Now that's funny. Würzburg isn't even part of Baden-Württemberg. :-)

Würzburg sits on the edge of B.W. so the BW ticket is allowed. This is true in several specific instances. You can use the Bayern Ticket from Ulm to Augsburg and from Salzburg, Austria to Munich.

You can check for these cases on the DB website:

https://reiseauskunft.bahn.de/bin/query.exe/en

Posted by
5552 posts

Trier is a LONG way to go for very little pay-off, IMHO. I liked the Christmas market there, but it was quite small.

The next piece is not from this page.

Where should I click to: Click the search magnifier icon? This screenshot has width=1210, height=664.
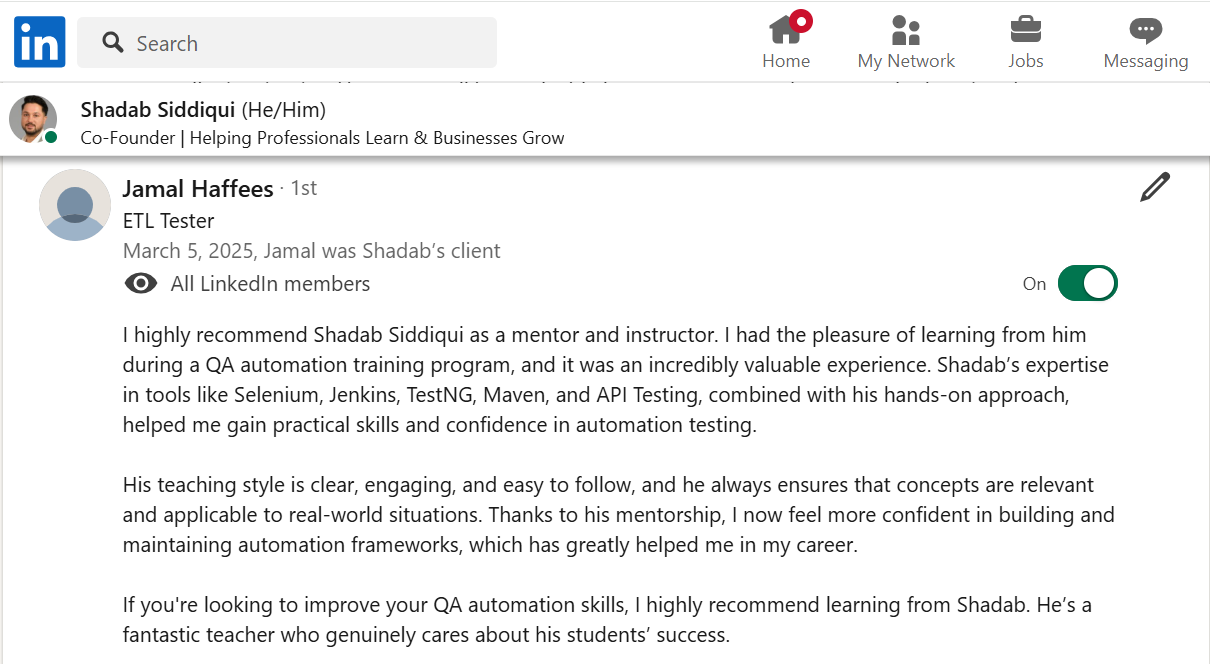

I'm not informed on Würzburg's plans for Christmas, but I like Gary's suggestion of visiting Würzburg. You could easily take a day-trip outing to Rothenburg from there by train.

Also, you make no mention of Mainz at all. It's right near FRA airport. The market will be spread out to 5 different squares in town this year to enhance social distancing. Mainz has several interesting sights and a huge tangle of pedestrianized streets - a great place to wander. See pinks streets on map below.

https://www.orangesmile.com/common/img_city_maps/mainz-map-2.jpg

Posted by
1117 posts

Trier is a LONG way to go for very little pay-off, IMHO. I liked the
Christmas market there, but it was quite small.

You call this "very little pay-off"?

I agree though that it's not worth traveling three hours one way just for the Christmas market. She mentioned her original plans of traveling via Luxembourg, in which case Trier would have made a lot more sense along her route.

Posted by
178 posts

Tim - thank you for the link! Rheinfelden sounds very neat... not sure if we'll make it this time, but definitely putting it on the list! I'm hopeful we'll be able to visit Basel, but we will just have to wait and see if any of the requirements to get in/out of each country changes.

I know that Trier is a bit further away, but we have a love of Roman ruins and are mostly going to see those - the market looks cute too, but we wanted to choose places that interested us outside of the markets. I'll look into a few of the other places mentioned as well.

We talked about Wurzburg and it's not off the list, but we're slightly leaning towards Köln.. and yes, I know it's totally in the wrong direction! We love train travel, so we aren't put off by the 2.5 hours from there to Stuttgart - just more scenery to see! This is our first international trip since Jan 2020, so we're giving ourselves more grace and downtime than usual. We've also never traveled much in the winter, so while we're taking the right clothes, we want to be in places that have plenty of museums and such to escape the possible cold and rain.

I know Rothenberg is easy to get to via train from Wurzburg, but our real interest lies in Nordlingen which isn't as easy by train (I'm a huge Willy Wonka nerd.. ha!). There are SO many places that we want to visit - never enough time or money!

Posted by
5552 posts

You call this "very little pay-off"?

No, not Trier itself. I was thinking of the Christmas market as Jennifer's main goal, I suppose, which would not justify the detour. Trier's definitely worth seeing, as long as Ancient Rome is on your list of musts.

"I know Rothenberg is easy to get to via train from Wurzburg, but our real interest lies in Nordlingen which isn't as easy by train..."

Nördlingen is worthwhile on several grounds. I'm thinking most of a day would be adequate. If it's a must-see for you, it's a lot closer to Stuttgart than Trier (3.5 - 4.5 hours one way.) Nördlingen is less than 2.0 hours each way. Arrive before noon, stay for dinner, and you'll be back in Stuttgart before 9 pm.